Tasks to complete
1. Answer these from the passage about 5-HTP and Parkinson's, one line each, marked to match:
(a) What pill size of 5-HTP did the trick after the PD diagnosis?
(b) By what factor do some estimates say carbidopa boosts 5-HTP's punch?
(c) For what date did the neurologist schedule the next appointment?
2. Resume the first-person account of taking 5-HTP with Parkinson's right after its final sentence, keeping the same voice.

Passage provided
######

When I tried 5-HTP after the PD diagnosis, I had to cut way back on the dosage I'd used before. The typical recommendation for treating depression is 200-300mg a day. After lots of experimenting, I found that a 50mg pill -- the smallest available dose -- did the trick.

I learned later that carbidopa -- the stuff that enhances the bioavailability of levodopa -- has the same effect on 5-HTP. I've seen estimates that even suggest carbidopa boosts 5-HTP's punch by a factor of eight.

And so, as my prescribed dosages for carbidopa-levodopa increased through these last five years, my 5-HTP needed to be reduced. First, I cut the 5-HTP pills in half, then in quarters.

But last year when my carbidopa-levodopa prescription took a big jump, it became nearly impossible to properly adjust down the 5-HTP dosage.

Other Voices, Other Rooms
There was another problem with 5-HTP, one I created. Since I've always believed anything worth doing is worth overdoing, I began upping the doses so every now and then, so that mellowness became mania... mania with accompanying sharp blood pressure increases. Several times, this 5-HTP overdosing resulted in my calling 911 and ending up in the local hospital's emergency room.

Not surprisingly, I began hearing a growing chorus from family and friends urging me to abandon the supplement. Late last October during our first appointment, my neurologist and I talked about 5-HTP. She said it would be difficult to treat me if I regularly took a substance she knew nothing about... and in doses I was forever changing. She strongly urged me to stop taking 5-HTP.

She set up several tests for me and scheduled our next appointment for December 16. By then, she hoped, the 5-HTP would be out of my system.

With her powerful voice joining my growing "dump-5-HTP" choir, I gave in and stopped taking the supplement. Except for two slips in the first week, I remained "clean and sober" for over a month.

But then, constipation -- not a problem in over five years -- came back big time. Then depression. I started having more frequent sleep disruptions. But I toughed it out with the abstinence, all the while preparing my argument for our December 16 session: Quality of life was much more important to me than length of life, and 5-HTP definitely enhanced my quality of life.

######

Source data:
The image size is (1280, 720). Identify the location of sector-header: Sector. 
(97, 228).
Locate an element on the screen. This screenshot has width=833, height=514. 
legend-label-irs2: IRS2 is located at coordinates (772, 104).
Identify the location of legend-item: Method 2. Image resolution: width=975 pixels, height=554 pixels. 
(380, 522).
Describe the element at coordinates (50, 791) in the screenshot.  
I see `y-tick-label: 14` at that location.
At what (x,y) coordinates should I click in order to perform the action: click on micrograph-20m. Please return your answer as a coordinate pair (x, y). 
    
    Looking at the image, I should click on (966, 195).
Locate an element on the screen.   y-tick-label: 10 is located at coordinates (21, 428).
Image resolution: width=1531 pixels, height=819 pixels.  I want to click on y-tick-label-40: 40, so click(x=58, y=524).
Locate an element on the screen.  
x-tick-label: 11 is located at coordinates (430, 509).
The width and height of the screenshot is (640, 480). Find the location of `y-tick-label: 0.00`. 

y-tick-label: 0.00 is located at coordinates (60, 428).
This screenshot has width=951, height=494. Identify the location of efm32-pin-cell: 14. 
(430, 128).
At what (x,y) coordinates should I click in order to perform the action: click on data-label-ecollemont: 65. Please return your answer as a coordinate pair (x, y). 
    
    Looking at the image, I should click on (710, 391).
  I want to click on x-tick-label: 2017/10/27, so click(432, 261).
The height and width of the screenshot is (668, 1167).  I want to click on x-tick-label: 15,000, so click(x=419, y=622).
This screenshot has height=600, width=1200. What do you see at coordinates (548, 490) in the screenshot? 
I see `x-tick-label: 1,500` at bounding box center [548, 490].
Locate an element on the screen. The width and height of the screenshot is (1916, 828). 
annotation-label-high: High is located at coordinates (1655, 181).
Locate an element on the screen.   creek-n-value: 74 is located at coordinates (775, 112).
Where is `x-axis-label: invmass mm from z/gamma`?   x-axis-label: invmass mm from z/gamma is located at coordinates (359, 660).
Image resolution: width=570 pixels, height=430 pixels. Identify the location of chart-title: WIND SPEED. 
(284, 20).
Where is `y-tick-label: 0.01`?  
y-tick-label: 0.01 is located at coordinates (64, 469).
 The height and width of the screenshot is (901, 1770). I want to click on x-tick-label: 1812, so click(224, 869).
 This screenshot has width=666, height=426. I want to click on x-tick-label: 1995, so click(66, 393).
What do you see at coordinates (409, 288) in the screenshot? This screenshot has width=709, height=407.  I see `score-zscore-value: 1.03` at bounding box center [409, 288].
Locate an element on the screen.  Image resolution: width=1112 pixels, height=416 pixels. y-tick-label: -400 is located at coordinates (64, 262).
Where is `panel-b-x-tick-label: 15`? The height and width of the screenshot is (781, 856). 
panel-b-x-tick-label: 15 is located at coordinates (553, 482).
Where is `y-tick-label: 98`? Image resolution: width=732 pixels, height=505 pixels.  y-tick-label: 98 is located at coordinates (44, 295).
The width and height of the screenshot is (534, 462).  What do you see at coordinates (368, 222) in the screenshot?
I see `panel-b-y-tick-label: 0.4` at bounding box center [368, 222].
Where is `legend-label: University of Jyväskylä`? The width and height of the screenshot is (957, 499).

######

Answer set
1.
(a) A 50mg pill
(b) A factor of eight
(c) December 16

2.
On December 16, I got a phone call informing me that my doctor had called in sick and I was being rescheduled for early January. My immediate reaction was, "Screw this! I'm not going through the holidays feeling this shitty."

And so... I made an executive decision: Resume the 5-HTP.My experience with abstinence proved to me what I always thought -- that 5-HTP kept me free from PD's three most common non-motor side effects: depression, insomnia, and constipation.

Last week when we met again, I recounted this story to my neurologist. She was not happy I had resumed the 5-HTP. She was even more unhappy with my resistance to resuming blood pressure medication.

After some back and forth, I finally said, "Tell you what, I'll take the blood pressure pills, but I'll stay on 5-HTP." She smiled (a bit) and we shook hands on it.

Bottom line on 5-HTP: I've been too facetious in this narrative. Taking supplements or medications without a doctor's approval is not advisable. In this case, my doctor let the 5-HTP issue slide... for now.

I'm always searching for information on 5-HTP, serotonin, and Parkinson's. There isn't much, compared to all the attention on levodopa, dopamine, and Parkinson's. I learned about a current clinical trial involving 5-HTP (and other subtances) with a group of Parkinsonians, but I have some reservations about the quality of that study.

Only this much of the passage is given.